### [DATASET RECORDS]
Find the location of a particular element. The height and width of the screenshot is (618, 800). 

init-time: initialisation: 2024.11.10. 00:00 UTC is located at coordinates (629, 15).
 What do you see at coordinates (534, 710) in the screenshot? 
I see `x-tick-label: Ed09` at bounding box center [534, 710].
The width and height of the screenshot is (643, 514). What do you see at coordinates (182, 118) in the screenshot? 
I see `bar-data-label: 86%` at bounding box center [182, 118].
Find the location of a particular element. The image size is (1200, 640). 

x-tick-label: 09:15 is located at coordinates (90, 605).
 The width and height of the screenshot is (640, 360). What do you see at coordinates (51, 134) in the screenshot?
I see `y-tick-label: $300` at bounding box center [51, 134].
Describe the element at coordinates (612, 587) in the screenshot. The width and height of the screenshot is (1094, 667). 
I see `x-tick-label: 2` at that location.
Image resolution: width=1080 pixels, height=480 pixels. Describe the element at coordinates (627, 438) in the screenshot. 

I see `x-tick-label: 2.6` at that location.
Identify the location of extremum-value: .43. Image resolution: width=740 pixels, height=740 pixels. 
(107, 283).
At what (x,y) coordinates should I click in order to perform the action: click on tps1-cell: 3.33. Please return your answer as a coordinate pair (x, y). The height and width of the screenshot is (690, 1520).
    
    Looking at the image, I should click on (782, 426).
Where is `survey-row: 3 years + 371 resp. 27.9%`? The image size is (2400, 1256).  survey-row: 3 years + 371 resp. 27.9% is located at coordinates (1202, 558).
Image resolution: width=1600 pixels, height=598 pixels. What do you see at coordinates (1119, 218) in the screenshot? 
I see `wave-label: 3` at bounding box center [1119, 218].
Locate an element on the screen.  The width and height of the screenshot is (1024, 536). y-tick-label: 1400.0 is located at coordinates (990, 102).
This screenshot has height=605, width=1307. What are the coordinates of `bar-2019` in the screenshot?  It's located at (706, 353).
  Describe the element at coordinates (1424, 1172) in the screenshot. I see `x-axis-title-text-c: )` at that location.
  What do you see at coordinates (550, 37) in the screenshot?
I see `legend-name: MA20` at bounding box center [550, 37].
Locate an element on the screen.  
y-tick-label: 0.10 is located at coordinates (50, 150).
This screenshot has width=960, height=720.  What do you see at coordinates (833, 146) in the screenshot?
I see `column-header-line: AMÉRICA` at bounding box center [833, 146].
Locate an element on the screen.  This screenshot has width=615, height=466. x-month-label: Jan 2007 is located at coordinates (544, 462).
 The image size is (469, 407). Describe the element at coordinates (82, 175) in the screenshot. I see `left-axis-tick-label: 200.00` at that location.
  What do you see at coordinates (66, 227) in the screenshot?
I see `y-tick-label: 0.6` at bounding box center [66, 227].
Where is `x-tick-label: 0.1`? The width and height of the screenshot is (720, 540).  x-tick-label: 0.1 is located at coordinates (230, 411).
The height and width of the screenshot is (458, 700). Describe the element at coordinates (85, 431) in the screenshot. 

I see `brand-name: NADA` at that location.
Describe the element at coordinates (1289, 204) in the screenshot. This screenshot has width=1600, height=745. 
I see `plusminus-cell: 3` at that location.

### [ASSIGNMENT]
Copy out every one of the records above word for word, with nothing added or left out.

### [EXERCISE ANSWER]
Find the location of a particular element. The height and width of the screenshot is (618, 800). 

init-time: initialisation: 2024.11.10. 00:00 UTC is located at coordinates (629, 15).
 What do you see at coordinates (534, 710) in the screenshot? 
I see `x-tick-label: Ed09` at bounding box center [534, 710].
The width and height of the screenshot is (643, 514). What do you see at coordinates (182, 118) in the screenshot? 
I see `bar-data-label: 86%` at bounding box center [182, 118].
Find the location of a particular element. The image size is (1200, 640). 

x-tick-label: 09:15 is located at coordinates (90, 605).
 The width and height of the screenshot is (640, 360). What do you see at coordinates (51, 134) in the screenshot?
I see `y-tick-label: $300` at bounding box center [51, 134].
Describe the element at coordinates (612, 587) in the screenshot. The width and height of the screenshot is (1094, 667). 
I see `x-tick-label: 2` at that location.
Image resolution: width=1080 pixels, height=480 pixels. Describe the element at coordinates (627, 438) in the screenshot. 

I see `x-tick-label: 2.6` at that location.
Identify the location of extremum-value: .43. Image resolution: width=740 pixels, height=740 pixels. 
(107, 283).
At what (x,y) coordinates should I click in order to perform the action: click on tps1-cell: 3.33. Please return your answer as a coordinate pair (x, y). The height and width of the screenshot is (690, 1520).
    
    Looking at the image, I should click on (782, 426).
Where is `survey-row: 3 years + 371 resp. 27.9%`? The image size is (2400, 1256).  survey-row: 3 years + 371 resp. 27.9% is located at coordinates (1202, 558).
Image resolution: width=1600 pixels, height=598 pixels. What do you see at coordinates (1119, 218) in the screenshot? 
I see `wave-label: 3` at bounding box center [1119, 218].
Locate an element on the screen.  The width and height of the screenshot is (1024, 536). y-tick-label: 1400.0 is located at coordinates (990, 102).
This screenshot has height=605, width=1307. What are the coordinates of `bar-2019` in the screenshot?  It's located at (706, 353).
  Describe the element at coordinates (1424, 1172) in the screenshot. I see `x-axis-title-text-c: )` at that location.
  What do you see at coordinates (550, 37) in the screenshot?
I see `legend-name: MA20` at bounding box center [550, 37].
Locate an element on the screen.  
y-tick-label: 0.10 is located at coordinates (50, 150).
This screenshot has width=960, height=720.  What do you see at coordinates (833, 146) in the screenshot?
I see `column-header-line: AMÉRICA` at bounding box center [833, 146].
Locate an element on the screen.  This screenshot has width=615, height=466. x-month-label: Jan 2007 is located at coordinates (544, 462).
 The image size is (469, 407). Describe the element at coordinates (82, 175) in the screenshot. I see `left-axis-tick-label: 200.00` at that location.
  What do you see at coordinates (66, 227) in the screenshot?
I see `y-tick-label: 0.6` at bounding box center [66, 227].
Where is `x-tick-label: 0.1`? The width and height of the screenshot is (720, 540).  x-tick-label: 0.1 is located at coordinates (230, 411).
The height and width of the screenshot is (458, 700). Describe the element at coordinates (85, 431) in the screenshot. 

I see `brand-name: NADA` at that location.
Describe the element at coordinates (1289, 204) in the screenshot. This screenshot has width=1600, height=745. 
I see `plusminus-cell: 3` at that location.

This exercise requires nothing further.